The catalog must conform to the Guidance Catalog Definition defined in the CUE module. Validate with CUE:

Validation commands:

Using the published module:

go install cuelang.org/go/cmd/cue@latest
cue vet -c -d '#GuidanceCatalog' github.com/gemaraproj/gemara@latest your-guidance.yaml

Minimal Full Example

A complete, schema-valid copy of this catalog is in guidance-example.yaml in this directory.
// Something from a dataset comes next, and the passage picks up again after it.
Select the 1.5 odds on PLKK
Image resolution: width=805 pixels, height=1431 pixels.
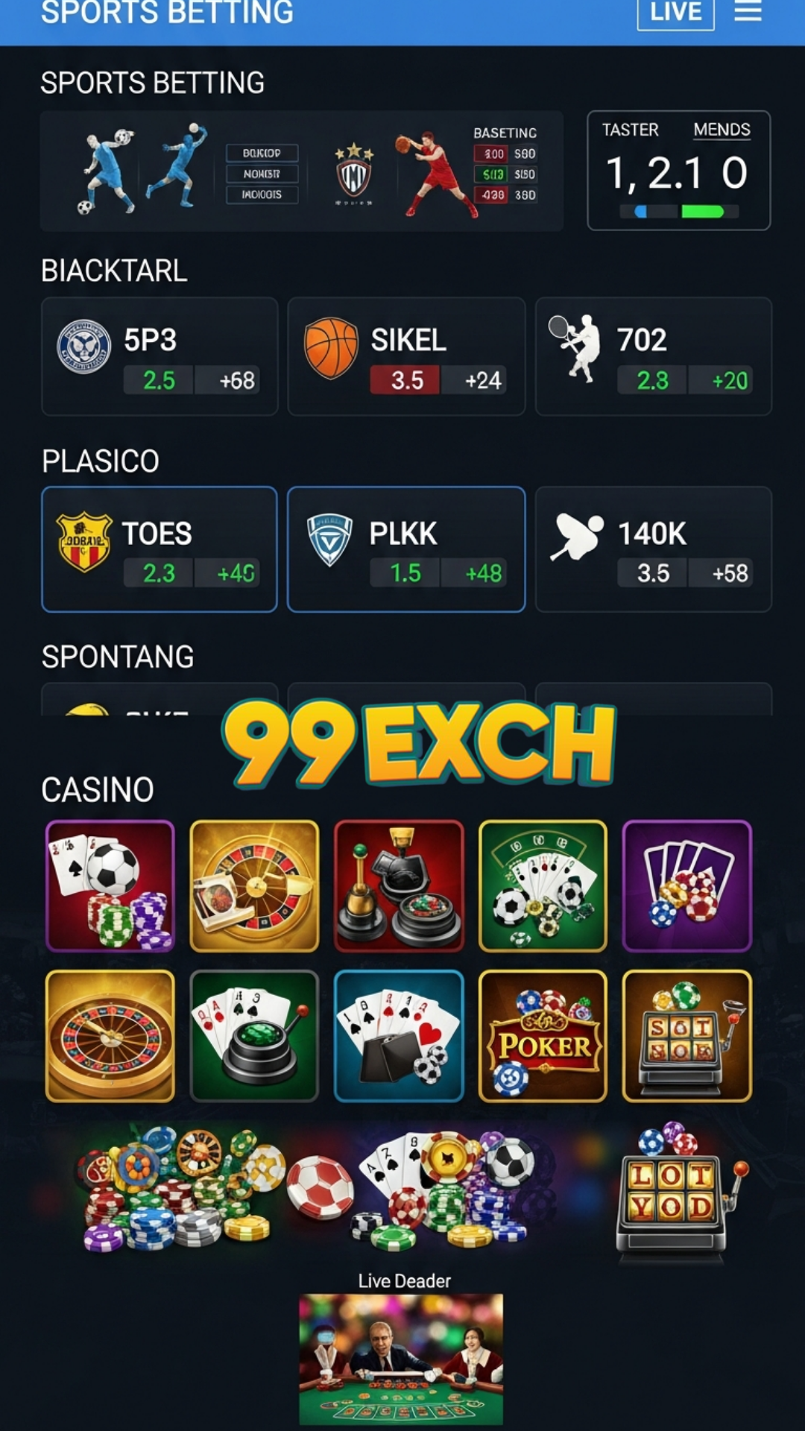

Combined minimal catalog:

title: Secure Software Development Guidance
metadata:
  id: ORG.SSD.001
  type: GuidanceCatalog
  gemara-version: "0.20.0"
  description: Internal secure development and supply chain security guidelines (dependencies, images, and development practices) aligned to industry standards
  version: 1.0.0
  author:
    id: example
    name: Example
    type: Human
  mapping-references:
    - id: OWASP
      title: OWASP Top 10
      version: "2021"
      url: https://owasp.org/Top10
      description: OWASP Top 10 Web Application Security Risks
  applicability-categories:
    - id: containerized_workloads
      title: Containerized Workloads
      description: Guidelines that apply to container-based deployments and images.
    - id: ci_cd
      title: CI/CD
      description: Guidelines that apply in continuous integration and deployment pipelines.
    - id: github_repositories
      title: GitHub Repositories
      description: Guidelines that apply to projects using GitHub for source and collaboration.
type: Best Practice
front-matter: Example best-practices text for tutorials developed by Gemara maintainers.
families:
  - id: ORG.SSD.FAM01
    title: Secure Dependencies and Supply Chain
    description: Guidelines for selecting, updating, and verifying dependencies and images.

guidelines:
  - id: ORG.SSD.GL01
    title: Prefer Immutable Image References
    objective: |
      Use digest-based or immutable references for container images to prevent
      tampering and ensure repeatable deployments.
    family: ORG.SSD.FAM01
    state: Active
    recommendations:
      - Prefer pull-by-digest over tags for production.
      - Pin base image digests in Dockerfiles or equivalent.
    applicability: ["containerized_workloads", "ci_cd"]
    see-also:
      - ORG.SSD.GL02
      - ORG.SSD.GL03
  - id: ORG.SSD.GL02
    title: Prefer GitHub Branch Protection Rules
    objective: |
      Use branch protection so only approved changes reach the main branch and
      malicious code cannot be merged without review.
    family: ORG.SSD.FAM01
    state: Active
    recommendations:
      - Prefer pull requests submitted from fork branch.
      - Required maintainer/non-author review and approval for merge.
      - Prefer GitHub Actions Quality checks in CI on pull request.
    applicability: ["containerized_workloads", "ci_cd", "github_repositories"]
    see-also:
      - ORG.SSD.GL01
  - id: ORG.SSD.GL03
    title: Prefer VPN on Untrusted Networks
    objective: |
      Use a VPN on untrusted networks to protect traffic from interception and
      DNS spoofing.
    family: ORG.SSD.FAM01
    state: Active
    recommendations:
      - Use a VPN for registry and build traffic on untrusted networks.
    applicability: ["containerized_workloads", "ci_cd"]
    see-also:
      - ORG.SSD.GL02

What’s Next

Map guidelines to Layer 2 controls via control catalogs’ guidelines, or reference this guidance from a Policy. See the schema documentation for optional fields such as exemptions, see-also, replaced-by, front-matter, rationale, statements, and principles or vectors.